Reproduce the material from its first line through the line that contains "click(x=105, y=725)", substituting "Directive" for every "Instruction" and leaving everything else unchanged.

● ● ●

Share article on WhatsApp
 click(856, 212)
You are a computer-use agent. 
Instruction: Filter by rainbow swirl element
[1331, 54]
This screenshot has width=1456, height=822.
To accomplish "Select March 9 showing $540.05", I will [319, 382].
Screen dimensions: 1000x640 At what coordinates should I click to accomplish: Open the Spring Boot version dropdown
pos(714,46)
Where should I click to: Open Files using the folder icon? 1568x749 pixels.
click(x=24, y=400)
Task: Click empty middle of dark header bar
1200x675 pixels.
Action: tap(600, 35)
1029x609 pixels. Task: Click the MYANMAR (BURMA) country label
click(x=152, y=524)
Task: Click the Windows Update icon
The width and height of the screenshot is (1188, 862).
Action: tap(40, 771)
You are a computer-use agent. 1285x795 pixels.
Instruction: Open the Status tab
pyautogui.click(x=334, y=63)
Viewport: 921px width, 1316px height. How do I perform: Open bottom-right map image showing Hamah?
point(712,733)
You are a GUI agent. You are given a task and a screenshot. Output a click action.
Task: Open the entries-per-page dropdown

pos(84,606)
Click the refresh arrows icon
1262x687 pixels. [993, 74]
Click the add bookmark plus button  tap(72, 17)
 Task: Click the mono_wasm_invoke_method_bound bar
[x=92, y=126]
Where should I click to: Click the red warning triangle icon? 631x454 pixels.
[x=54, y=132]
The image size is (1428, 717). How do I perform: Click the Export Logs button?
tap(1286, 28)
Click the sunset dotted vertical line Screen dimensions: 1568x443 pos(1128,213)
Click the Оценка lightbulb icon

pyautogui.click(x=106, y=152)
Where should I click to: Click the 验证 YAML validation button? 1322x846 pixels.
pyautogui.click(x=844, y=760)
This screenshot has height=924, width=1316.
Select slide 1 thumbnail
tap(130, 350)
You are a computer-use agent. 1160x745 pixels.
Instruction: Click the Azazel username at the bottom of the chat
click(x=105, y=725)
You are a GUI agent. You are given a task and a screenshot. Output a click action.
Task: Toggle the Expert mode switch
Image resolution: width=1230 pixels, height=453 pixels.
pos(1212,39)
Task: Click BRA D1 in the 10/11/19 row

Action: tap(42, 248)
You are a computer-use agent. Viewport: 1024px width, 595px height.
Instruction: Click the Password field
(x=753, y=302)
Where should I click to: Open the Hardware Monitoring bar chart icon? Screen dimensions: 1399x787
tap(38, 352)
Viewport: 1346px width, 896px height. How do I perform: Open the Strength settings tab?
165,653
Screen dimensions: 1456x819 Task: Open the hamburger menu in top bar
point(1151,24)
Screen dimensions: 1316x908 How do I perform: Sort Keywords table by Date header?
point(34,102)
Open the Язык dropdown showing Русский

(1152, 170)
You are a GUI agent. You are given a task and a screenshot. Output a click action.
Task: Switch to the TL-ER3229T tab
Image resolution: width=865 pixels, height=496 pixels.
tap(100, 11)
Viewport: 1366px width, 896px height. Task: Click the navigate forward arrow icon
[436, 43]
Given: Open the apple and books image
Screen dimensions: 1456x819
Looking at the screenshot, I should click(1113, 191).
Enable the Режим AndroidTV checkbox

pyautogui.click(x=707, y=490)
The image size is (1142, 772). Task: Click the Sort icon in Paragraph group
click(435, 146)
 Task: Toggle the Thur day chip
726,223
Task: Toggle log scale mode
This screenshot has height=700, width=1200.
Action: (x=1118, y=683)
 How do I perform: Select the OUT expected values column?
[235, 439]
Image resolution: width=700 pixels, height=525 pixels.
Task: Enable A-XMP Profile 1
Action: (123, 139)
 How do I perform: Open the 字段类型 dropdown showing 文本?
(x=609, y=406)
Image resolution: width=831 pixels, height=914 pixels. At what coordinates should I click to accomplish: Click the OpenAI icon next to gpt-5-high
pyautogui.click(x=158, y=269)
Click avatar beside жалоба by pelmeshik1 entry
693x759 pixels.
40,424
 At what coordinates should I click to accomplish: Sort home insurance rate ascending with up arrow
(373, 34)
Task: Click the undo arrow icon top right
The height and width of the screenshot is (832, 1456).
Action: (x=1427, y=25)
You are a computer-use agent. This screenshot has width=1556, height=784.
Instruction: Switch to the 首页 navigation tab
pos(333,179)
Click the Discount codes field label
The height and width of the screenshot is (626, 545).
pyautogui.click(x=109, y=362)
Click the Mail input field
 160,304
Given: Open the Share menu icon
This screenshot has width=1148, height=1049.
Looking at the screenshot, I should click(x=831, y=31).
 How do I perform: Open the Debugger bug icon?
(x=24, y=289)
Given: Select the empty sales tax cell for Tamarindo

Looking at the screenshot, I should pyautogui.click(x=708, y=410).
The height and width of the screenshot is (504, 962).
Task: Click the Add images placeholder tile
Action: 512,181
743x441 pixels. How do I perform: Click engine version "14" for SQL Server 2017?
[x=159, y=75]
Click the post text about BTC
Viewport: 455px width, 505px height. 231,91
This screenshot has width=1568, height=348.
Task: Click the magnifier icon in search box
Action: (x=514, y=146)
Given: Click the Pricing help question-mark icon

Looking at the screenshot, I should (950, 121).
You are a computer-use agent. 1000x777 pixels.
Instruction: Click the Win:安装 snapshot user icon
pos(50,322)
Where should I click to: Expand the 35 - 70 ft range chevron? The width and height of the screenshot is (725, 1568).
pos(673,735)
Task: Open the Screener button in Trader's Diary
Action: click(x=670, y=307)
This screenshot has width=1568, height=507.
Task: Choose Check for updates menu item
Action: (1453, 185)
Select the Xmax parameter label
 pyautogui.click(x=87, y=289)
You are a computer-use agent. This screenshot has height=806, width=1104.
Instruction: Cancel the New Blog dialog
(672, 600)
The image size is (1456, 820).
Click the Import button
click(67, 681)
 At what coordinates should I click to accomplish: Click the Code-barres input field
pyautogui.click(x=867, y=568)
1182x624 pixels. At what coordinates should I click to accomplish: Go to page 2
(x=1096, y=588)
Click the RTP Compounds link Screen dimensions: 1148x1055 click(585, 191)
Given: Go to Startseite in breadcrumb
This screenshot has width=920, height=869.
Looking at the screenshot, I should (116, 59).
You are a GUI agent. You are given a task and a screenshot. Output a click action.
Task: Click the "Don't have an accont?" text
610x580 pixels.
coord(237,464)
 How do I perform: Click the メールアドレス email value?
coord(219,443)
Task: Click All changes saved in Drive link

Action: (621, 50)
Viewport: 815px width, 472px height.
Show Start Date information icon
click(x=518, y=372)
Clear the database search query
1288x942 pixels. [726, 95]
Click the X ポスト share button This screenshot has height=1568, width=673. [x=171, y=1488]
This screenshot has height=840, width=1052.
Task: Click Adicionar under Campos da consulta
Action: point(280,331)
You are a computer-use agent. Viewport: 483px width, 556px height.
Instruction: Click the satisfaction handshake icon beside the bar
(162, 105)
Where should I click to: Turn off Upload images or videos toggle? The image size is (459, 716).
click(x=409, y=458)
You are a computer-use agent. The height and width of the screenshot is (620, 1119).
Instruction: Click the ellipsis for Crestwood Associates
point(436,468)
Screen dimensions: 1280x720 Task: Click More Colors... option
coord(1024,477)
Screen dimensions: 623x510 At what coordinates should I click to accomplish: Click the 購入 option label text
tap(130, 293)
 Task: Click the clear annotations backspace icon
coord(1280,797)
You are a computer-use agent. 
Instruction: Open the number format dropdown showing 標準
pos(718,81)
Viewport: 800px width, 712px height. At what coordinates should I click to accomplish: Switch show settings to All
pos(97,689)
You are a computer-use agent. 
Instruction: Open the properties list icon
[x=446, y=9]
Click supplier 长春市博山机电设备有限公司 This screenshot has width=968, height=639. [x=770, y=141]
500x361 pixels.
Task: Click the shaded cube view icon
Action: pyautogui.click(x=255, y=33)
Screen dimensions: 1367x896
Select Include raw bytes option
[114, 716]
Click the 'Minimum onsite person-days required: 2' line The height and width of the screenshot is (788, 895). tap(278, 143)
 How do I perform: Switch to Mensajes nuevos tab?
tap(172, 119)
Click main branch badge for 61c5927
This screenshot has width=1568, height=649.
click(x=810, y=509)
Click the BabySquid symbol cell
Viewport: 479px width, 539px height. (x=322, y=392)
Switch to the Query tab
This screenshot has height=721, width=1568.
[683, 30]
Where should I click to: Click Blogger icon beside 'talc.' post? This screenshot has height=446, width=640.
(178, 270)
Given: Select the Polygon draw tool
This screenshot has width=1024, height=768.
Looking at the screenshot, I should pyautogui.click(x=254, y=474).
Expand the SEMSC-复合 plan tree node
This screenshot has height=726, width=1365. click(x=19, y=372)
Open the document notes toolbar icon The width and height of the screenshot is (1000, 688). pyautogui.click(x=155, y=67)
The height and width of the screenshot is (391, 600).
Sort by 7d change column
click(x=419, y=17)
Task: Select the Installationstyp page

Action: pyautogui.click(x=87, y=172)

● ● ●

**TASK OUTPUT**
Share article on WhatsApp
 click(856, 212)
You are a computer-use agent. 
Directive: Filter by rainbow swirl element
[1331, 54]
This screenshot has width=1456, height=822.
To accomplish "Select March 9 showing $540.05", I will [319, 382].
Screen dimensions: 1000x640 At what coordinates should I click to accomplish: Open the Spring Boot version dropdown
pos(714,46)
Where should I click to: Open Files using the folder icon? 1568x749 pixels.
click(x=24, y=400)
Task: Click empty middle of dark header bar
1200x675 pixels.
Action: tap(600, 35)
1029x609 pixels. Task: Click the MYANMAR (BURMA) country label
click(x=152, y=524)
Task: Click the Windows Update icon
The width and height of the screenshot is (1188, 862).
Action: tap(40, 771)
You are a computer-use agent. 1285x795 pixels.
Directive: Open the Status tab
pyautogui.click(x=334, y=63)
Viewport: 921px width, 1316px height. How do I perform: Open bottom-right map image showing Hamah?
point(712,733)
You are a GUI agent. You are given a task and a screenshot. Output a click action.
Task: Open the entries-per-page dropdown

pos(84,606)
Click the refresh arrows icon
1262x687 pixels. [993, 74]
Click the add bookmark plus button  tap(72, 17)
 Task: Click the mono_wasm_invoke_method_bound bar
[x=92, y=126]
Where should I click to: Click the red warning triangle icon? 631x454 pixels.
[x=54, y=132]
The image size is (1428, 717). How do I perform: Click the Export Logs button?
tap(1286, 28)
Click the sunset dotted vertical line Screen dimensions: 1568x443 pos(1128,213)
Click the Оценка lightbulb icon

pyautogui.click(x=106, y=152)
Where should I click to: Click the 验证 YAML validation button? 1322x846 pixels.
pyautogui.click(x=844, y=760)
This screenshot has height=924, width=1316.
Select slide 1 thumbnail
tap(130, 350)
You are a computer-use agent. 1160x745 pixels.
Directive: Click the Azazel username at the bottom of the chat
click(x=105, y=725)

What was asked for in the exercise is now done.